The Godfather (Francis Ford Coppola, 1972)
I know, I know, how can I be a film critic and not have seen The Godfather yet? So I've rectified the situation, and I'm glad I have, but I must say this wasn't the revelatory experience I was perhaps hoping for. Of course, the problem with seeing any iconic film after seeing and hearing references to it for years is that many of the powerful or shocking moments are simply cliches at this point. The horse's head in the bed? "I'm gonna make him an offer he can't refuse"? Brando's entire performance? Parodied to the point of insignificance for any modern viewer, me included. That said, this is clearly a powerful and incredibly well-crafted film. The scene of Sonny (James Caan) being gunned down at the toll booth? Awesome. And I was really surprised at how small Brando's role was, and how this was much more Pacino's film than Brando's. I honestly almost didn't even recognize Pacino at first because his acting was...subdued! No "hoo ha!" moments in this film. So I'm glad I've seen it, and it's a great achievement, but honestly more of an academic exercise for me at this point. I've got to add the sequel to my NetFlix queue now.

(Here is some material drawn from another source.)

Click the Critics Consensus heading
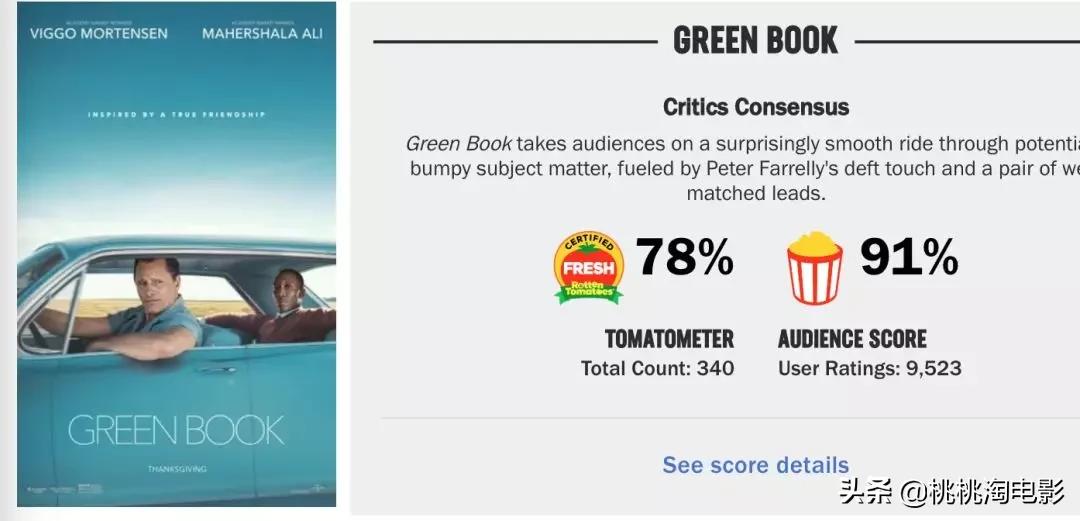 (x=755, y=107)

Silver City (John Sayles, 2004)
I'm a huge Sayles fan, but was, like many, underwhelmed by this one. The problem isn't even necessarily the politics - what Sayles has to say about the Bush family is, ultimately, pretty mild. The problems for me were more in the structure and the characters. There are far too many minor figures that each get a few minutes of screen time, and the story meanders all over the place. The mixture of political satire and character development is clumsy at best, and Danny Huston, as the default lead character, is really awful. He seems like he's smirking his way through the entire film, amused that someone actually cast him in a lead role in a feature film. I must say I was as befuddled as he seemed to be. The discovery of a dead body that leads to the exposure of dark secrets and scandal was done much, much better in Sayles' 1996 masterpiece Lone Star, which remains my favorite Sayles film and one of my favorite films overall. This one is a minor work at best.